**WHAT YOU NEED TO DO**
Among the records below, find the line that has "Powered by Shopify (325, 1350)"; from there, give the lines again exactly, and stop after the line that has "[The Cottage Basket on Instagram]".

**LISTED ENTRIES**

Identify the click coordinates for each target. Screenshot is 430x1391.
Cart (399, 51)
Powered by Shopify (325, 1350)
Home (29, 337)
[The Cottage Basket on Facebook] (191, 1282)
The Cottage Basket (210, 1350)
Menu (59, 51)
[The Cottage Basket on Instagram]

--

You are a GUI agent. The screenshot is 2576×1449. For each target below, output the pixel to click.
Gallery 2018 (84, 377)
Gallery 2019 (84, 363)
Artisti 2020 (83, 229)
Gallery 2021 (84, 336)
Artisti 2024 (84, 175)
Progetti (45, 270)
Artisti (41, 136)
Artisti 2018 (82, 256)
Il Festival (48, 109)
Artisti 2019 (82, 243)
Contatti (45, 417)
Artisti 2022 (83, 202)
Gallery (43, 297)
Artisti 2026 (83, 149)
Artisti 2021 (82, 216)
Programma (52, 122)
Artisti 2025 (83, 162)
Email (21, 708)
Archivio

--

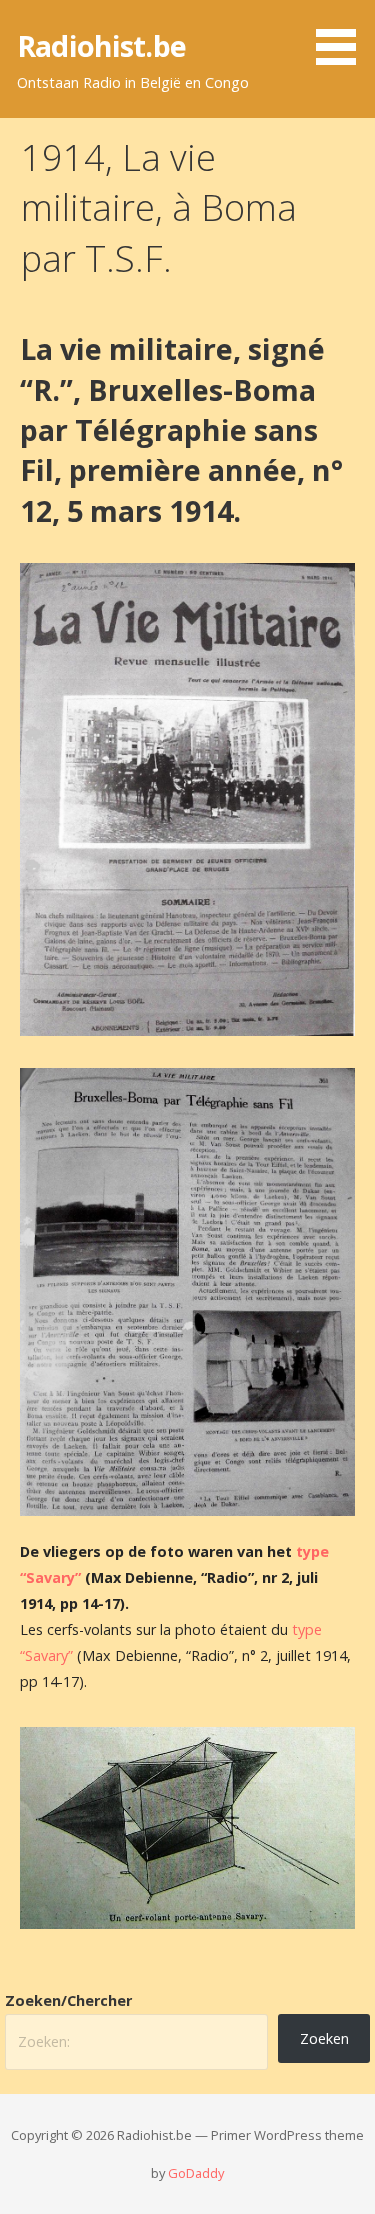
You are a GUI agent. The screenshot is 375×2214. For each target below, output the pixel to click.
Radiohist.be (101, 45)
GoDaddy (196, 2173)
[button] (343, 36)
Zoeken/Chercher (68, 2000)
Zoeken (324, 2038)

**RESULT**
Powered by Shopify (325, 1350)
Home (29, 337)
[The Cottage Basket on Facebook] (191, 1282)
The Cottage Basket (210, 1350)
Menu (59, 51)
[The Cottage Basket on Instagram]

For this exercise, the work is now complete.